→ **Data for this exercise**:

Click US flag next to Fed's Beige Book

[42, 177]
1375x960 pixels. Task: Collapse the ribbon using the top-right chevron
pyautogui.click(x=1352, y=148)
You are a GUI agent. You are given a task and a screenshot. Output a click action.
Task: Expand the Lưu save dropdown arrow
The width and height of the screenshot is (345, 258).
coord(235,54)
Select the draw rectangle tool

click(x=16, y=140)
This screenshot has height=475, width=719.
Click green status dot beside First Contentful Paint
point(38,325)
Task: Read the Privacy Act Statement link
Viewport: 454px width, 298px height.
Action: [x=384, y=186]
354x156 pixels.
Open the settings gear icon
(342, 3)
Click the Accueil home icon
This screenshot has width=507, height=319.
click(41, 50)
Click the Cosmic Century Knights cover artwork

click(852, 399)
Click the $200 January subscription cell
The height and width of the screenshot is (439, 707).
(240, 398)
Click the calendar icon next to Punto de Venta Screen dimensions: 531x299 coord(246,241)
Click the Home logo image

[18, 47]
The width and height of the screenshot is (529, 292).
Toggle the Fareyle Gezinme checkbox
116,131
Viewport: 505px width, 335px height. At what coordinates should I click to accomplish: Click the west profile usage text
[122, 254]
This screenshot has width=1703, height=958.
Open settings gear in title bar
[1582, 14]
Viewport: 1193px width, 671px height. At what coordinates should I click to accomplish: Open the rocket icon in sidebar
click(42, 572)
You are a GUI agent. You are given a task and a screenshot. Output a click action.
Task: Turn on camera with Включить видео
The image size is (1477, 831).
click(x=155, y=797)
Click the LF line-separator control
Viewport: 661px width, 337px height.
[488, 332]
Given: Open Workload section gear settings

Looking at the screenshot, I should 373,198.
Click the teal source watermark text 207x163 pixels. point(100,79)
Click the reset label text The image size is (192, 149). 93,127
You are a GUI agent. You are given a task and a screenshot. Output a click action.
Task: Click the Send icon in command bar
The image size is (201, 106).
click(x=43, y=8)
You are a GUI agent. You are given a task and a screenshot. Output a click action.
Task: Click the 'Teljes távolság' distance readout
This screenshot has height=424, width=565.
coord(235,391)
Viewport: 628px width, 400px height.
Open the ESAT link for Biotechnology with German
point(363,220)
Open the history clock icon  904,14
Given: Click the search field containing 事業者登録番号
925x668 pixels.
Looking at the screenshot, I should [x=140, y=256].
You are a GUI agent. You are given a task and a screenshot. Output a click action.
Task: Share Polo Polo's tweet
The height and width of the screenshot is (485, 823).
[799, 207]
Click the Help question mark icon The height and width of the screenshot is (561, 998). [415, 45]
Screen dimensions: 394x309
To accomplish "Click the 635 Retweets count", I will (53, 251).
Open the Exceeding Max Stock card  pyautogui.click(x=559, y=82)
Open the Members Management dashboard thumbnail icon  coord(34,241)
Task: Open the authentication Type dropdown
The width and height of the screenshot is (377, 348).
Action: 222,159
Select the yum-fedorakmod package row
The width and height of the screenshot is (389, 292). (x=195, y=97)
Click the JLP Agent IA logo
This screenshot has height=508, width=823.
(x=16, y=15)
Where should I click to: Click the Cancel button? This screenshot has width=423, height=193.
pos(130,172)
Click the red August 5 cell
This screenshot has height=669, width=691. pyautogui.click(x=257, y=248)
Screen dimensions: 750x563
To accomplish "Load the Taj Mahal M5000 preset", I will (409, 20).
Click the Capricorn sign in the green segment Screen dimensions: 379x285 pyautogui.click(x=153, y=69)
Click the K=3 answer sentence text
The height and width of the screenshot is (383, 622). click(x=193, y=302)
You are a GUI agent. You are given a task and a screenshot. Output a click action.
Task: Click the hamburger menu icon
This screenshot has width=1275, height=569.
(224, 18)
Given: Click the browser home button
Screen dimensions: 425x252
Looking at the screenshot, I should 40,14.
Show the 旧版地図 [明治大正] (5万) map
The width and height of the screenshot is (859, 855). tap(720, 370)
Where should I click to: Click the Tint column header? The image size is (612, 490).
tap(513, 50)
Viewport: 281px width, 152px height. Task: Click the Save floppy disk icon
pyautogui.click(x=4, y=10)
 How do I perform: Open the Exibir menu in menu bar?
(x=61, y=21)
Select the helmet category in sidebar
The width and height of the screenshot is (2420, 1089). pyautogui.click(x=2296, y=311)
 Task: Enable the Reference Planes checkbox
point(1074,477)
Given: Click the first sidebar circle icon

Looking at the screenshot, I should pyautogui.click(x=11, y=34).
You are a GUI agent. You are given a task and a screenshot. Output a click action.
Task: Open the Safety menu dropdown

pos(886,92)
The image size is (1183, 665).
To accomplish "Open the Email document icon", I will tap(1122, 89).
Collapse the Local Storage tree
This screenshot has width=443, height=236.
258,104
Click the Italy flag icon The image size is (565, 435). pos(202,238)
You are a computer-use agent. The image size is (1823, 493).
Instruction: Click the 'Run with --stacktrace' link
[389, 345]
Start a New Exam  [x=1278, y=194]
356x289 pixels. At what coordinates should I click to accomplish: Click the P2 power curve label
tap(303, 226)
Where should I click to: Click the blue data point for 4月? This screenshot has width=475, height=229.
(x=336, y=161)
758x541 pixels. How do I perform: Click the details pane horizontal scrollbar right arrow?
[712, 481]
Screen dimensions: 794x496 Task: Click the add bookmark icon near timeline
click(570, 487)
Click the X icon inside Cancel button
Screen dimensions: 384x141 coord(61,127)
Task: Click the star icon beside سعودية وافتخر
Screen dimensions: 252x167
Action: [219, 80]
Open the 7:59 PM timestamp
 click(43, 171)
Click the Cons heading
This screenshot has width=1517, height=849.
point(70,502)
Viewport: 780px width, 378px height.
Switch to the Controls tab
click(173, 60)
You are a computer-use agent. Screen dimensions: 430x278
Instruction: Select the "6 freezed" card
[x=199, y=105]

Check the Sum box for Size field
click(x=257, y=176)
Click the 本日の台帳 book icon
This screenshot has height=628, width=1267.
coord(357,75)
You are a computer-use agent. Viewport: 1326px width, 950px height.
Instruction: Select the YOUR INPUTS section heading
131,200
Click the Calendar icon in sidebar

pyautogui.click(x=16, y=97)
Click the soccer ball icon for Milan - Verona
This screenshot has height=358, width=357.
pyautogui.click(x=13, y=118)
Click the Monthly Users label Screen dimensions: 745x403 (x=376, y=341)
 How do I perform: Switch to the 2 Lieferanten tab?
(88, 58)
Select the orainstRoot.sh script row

→ **Written instruction**:
Update all of the records above by replacing "GUI agent" with "desktop agent" wherever it occurs, and write every line out again with nothing else changed.

→ **Full solution**:
Click US flag next to Fed's Beige Book

[42, 177]
1375x960 pixels. Task: Collapse the ribbon using the top-right chevron
pyautogui.click(x=1352, y=148)
You are a desktop agent. You are given a task and a screenshot. Output a click action.
Task: Expand the Lưu save dropdown arrow
The width and height of the screenshot is (345, 258).
coord(235,54)
Select the draw rectangle tool

click(x=16, y=140)
This screenshot has height=475, width=719.
Click green status dot beside First Contentful Paint
point(38,325)
Task: Read the Privacy Act Statement link
Viewport: 454px width, 298px height.
Action: [x=384, y=186]
354x156 pixels.
Open the settings gear icon
(342, 3)
Click the Accueil home icon
This screenshot has width=507, height=319.
click(41, 50)
Click the Cosmic Century Knights cover artwork

click(852, 399)
Click the $200 January subscription cell
The height and width of the screenshot is (439, 707).
(240, 398)
Click the calendar icon next to Punto de Venta Screen dimensions: 531x299 coord(246,241)
Click the Home logo image

[18, 47]
The width and height of the screenshot is (529, 292).
Toggle the Fareyle Gezinme checkbox
116,131
Viewport: 505px width, 335px height. At what coordinates should I click to accomplish: Click the west profile usage text
[122, 254]
This screenshot has width=1703, height=958.
Open settings gear in title bar
[1582, 14]
Viewport: 1193px width, 671px height. At what coordinates should I click to accomplish: Open the rocket icon in sidebar
click(42, 572)
You are a desktop agent. You are given a task and a screenshot. Output a click action.
Task: Turn on camera with Включить видео
The image size is (1477, 831).
click(x=155, y=797)
Click the LF line-separator control
Viewport: 661px width, 337px height.
[488, 332]
Given: Open Workload section gear settings

Looking at the screenshot, I should 373,198.
Click the teal source watermark text 207x163 pixels. point(100,79)
Click the reset label text The image size is (192, 149). 93,127
You are a desktop agent. You are given a task and a screenshot. Output a click action.
Task: Click the Send icon in command bar
The image size is (201, 106).
click(x=43, y=8)
You are a desktop agent. You are given a task and a screenshot. Output a click action.
Task: Click the 'Teljes távolság' distance readout
This screenshot has height=424, width=565.
coord(235,391)
Viewport: 628px width, 400px height.
Open the ESAT link for Biotechnology with German
point(363,220)
Open the history clock icon  904,14
Given: Click the search field containing 事業者登録番号
925x668 pixels.
Looking at the screenshot, I should [x=140, y=256].
You are a desktop agent. You are given a task and a screenshot. Output a click action.
Task: Share Polo Polo's tweet
The height and width of the screenshot is (485, 823).
[799, 207]
Click the Help question mark icon The height and width of the screenshot is (561, 998). [415, 45]
Screen dimensions: 394x309
To accomplish "Click the 635 Retweets count", I will (53, 251).
Open the Exceeding Max Stock card  pyautogui.click(x=559, y=82)
Open the Members Management dashboard thumbnail icon  coord(34,241)
Task: Open the authentication Type dropdown
The width and height of the screenshot is (377, 348).
Action: 222,159
Select the yum-fedorakmod package row
The width and height of the screenshot is (389, 292). (x=195, y=97)
Click the JLP Agent IA logo
This screenshot has height=508, width=823.
(x=16, y=15)
Where should I click to: Click the Cancel button? This screenshot has width=423, height=193.
pos(130,172)
Click the red August 5 cell
This screenshot has height=669, width=691. pyautogui.click(x=257, y=248)
Screen dimensions: 750x563
To accomplish "Load the Taj Mahal M5000 preset", I will (409, 20).
Click the Capricorn sign in the green segment Screen dimensions: 379x285 pyautogui.click(x=153, y=69)
Click the K=3 answer sentence text
The height and width of the screenshot is (383, 622). click(x=193, y=302)
You are a desktop agent. You are given a task and a screenshot. Output a click action.
Task: Click the hamburger menu icon
This screenshot has width=1275, height=569.
(224, 18)
Given: Click the browser home button
Screen dimensions: 425x252
Looking at the screenshot, I should 40,14.
Show the 旧版地図 [明治大正] (5万) map
The width and height of the screenshot is (859, 855). tap(720, 370)
Where should I click to: Click the Tint column header? The image size is (612, 490).
tap(513, 50)
Viewport: 281px width, 152px height. Task: Click the Save floppy disk icon
pyautogui.click(x=4, y=10)
 How do I perform: Open the Exibir menu in menu bar?
(x=61, y=21)
Select the helmet category in sidebar
The width and height of the screenshot is (2420, 1089). pyautogui.click(x=2296, y=311)
 Task: Enable the Reference Planes checkbox
point(1074,477)
Given: Click the first sidebar circle icon

Looking at the screenshot, I should pyautogui.click(x=11, y=34).
You are a desktop agent. You are given a task and a screenshot. Output a click action.
Task: Open the Safety menu dropdown

pos(886,92)
The image size is (1183, 665).
To accomplish "Open the Email document icon", I will tap(1122, 89).
Collapse the Local Storage tree
This screenshot has width=443, height=236.
258,104
Click the Italy flag icon The image size is (565, 435). pos(202,238)
You are a computer-use agent. The image size is (1823, 493).
Instruction: Click the 'Run with --stacktrace' link
[389, 345]
Start a New Exam  [x=1278, y=194]
356x289 pixels. At what coordinates should I click to accomplish: Click the P2 power curve label
tap(303, 226)
Where should I click to: Click the blue data point for 4月? This screenshot has width=475, height=229.
(x=336, y=161)
758x541 pixels. How do I perform: Click the details pane horizontal scrollbar right arrow?
[712, 481]
Screen dimensions: 794x496 Task: Click the add bookmark icon near timeline
click(570, 487)
Click the X icon inside Cancel button
Screen dimensions: 384x141 coord(61,127)
Task: Click the star icon beside سعودية وافتخر
Screen dimensions: 252x167
Action: [219, 80]
Open the 7:59 PM timestamp
 click(43, 171)
Click the Cons heading
This screenshot has width=1517, height=849.
point(70,502)
Viewport: 780px width, 378px height.
Switch to the Controls tab
click(173, 60)
You are a computer-use agent. Screen dimensions: 430x278
Instruction: Select the "6 freezed" card
[x=199, y=105]

Check the Sum box for Size field
click(x=257, y=176)
Click the 本日の台帳 book icon
This screenshot has height=628, width=1267.
coord(357,75)
You are a computer-use agent. Viewport: 1326px width, 950px height.
Instruction: Select the YOUR INPUTS section heading
131,200
Click the Calendar icon in sidebar

pyautogui.click(x=16, y=97)
Click the soccer ball icon for Milan - Verona
This screenshot has height=358, width=357.
pyautogui.click(x=13, y=118)
Click the Monthly Users label Screen dimensions: 745x403 (x=376, y=341)
 How do I perform: Switch to the 2 Lieferanten tab?
(88, 58)
Select the orainstRoot.sh script row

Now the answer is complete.